— Reading text —
Start of Block

American cinematographer and film-maker

Richard Chisolm is an American cinematographer and film-maker based in the DC/Baltimore, Maryland area. Chisolm is most experienced in documentaries and actuality-style dramas. He has done additional camera work for feature films, television series, commercials and corporate and educational videos.

== Early life and education ==
Chisolm graduated from the University of Maryland, Baltimore County in 1982. In 2001, he was awarded "Distinguished Alumnus of the Year."

== Career ==
After graduating from college, Chisolm taught film classes at Johns Hopkins University until 1992. Don't Say Goodbye: America's Endangered Species, a piece he worked on for the National Geographic Channel, received an Emmy Award in 1998. The program followed two photographers who traveled the United States to take pictures of endangered animal and plant species. That year, Chisolm worked as a camera operator for Homicide: Life on the Streets, a television series featured on NBC. He served as director of photography for 24/7, a six-part documentary on Johns Hopkins Hospital produced by ABC, in 2000. In 2002, Chisolm screened three short documentaries at the Maryland Documentary Symposium. Chisolm shot and co-produced "The Building of a Sanctuary," a documentary about the architecture and setting of The Sheppard and Enoch Pratt Hospital, in 2003.

Chisolm spoke about school lunch reform at a TEDx event in May 2010. He directed and shot Cafeteria Man, a documentary on school food reform, in 2011. The documentary was screened at over 20 international film festivals and aired on PBS. He has shot documentaries for the American Red Cross in Zimbabwe and El Salvador, directed the camera for a PBS series on homeless children in Guatemala and shot eleven National Geographic documentaries. Chisolm has received a Peabody Award, a Columbia duPont Journalism award, two Kodak Vision awards and three CINE Golden Eagles.

End of Block

Answer these questions from the text on Richard Chisolm.
(a) In what year did Chisolm graduate from the University of Maryland, Baltimore County?
(b) On which network was Homicide: Life on the Streets featured?
(c) What is the subject of the documentary Cafeteria Man?

— Stored data entries —

Start of Block

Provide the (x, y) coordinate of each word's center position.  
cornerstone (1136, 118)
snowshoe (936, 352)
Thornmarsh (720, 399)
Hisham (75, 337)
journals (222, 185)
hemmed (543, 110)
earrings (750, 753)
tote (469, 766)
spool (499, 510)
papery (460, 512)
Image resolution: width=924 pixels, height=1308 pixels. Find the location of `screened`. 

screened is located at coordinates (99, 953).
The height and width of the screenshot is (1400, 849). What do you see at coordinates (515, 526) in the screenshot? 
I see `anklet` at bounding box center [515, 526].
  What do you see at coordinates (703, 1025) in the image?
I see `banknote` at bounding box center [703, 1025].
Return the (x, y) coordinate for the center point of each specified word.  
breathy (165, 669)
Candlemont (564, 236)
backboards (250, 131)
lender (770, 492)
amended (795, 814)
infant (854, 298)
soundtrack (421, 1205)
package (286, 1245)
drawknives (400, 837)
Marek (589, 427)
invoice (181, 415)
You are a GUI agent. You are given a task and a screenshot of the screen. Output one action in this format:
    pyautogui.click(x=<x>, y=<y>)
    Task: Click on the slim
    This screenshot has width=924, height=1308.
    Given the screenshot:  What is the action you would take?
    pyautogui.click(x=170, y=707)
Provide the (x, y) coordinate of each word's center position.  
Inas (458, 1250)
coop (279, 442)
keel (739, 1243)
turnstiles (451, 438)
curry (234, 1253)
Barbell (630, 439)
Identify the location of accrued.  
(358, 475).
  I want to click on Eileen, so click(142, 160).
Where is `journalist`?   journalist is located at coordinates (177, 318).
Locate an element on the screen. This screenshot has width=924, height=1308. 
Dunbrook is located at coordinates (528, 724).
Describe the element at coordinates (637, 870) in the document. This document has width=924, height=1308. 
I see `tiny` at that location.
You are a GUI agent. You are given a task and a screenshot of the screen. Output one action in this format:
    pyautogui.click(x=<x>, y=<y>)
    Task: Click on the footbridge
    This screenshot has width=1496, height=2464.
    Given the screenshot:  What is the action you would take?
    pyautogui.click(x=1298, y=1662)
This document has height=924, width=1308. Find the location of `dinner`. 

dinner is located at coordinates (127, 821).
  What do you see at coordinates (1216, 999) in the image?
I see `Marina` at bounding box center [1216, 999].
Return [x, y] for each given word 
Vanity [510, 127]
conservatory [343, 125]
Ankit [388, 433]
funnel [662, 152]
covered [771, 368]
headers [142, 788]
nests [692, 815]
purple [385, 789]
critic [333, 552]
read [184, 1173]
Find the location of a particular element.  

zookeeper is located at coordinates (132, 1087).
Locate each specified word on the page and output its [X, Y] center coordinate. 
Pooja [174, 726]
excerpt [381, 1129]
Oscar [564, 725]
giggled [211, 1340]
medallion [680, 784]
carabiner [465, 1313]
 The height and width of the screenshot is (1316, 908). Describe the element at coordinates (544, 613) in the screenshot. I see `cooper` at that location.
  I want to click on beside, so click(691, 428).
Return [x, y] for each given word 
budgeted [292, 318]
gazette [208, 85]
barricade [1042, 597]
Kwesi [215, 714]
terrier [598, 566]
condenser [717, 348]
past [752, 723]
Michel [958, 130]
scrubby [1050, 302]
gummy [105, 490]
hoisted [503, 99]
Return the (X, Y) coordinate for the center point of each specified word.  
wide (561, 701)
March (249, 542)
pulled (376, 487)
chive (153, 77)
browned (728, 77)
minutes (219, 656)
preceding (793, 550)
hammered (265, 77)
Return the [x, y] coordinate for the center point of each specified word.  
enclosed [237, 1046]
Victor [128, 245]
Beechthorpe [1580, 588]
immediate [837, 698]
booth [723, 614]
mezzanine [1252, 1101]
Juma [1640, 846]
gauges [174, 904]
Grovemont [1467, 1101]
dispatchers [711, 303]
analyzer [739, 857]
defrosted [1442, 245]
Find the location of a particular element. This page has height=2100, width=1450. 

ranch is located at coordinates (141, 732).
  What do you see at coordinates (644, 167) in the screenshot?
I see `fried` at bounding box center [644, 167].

End of Block

— Written response —
(a) 1982
(b) NBC
(c) School food reform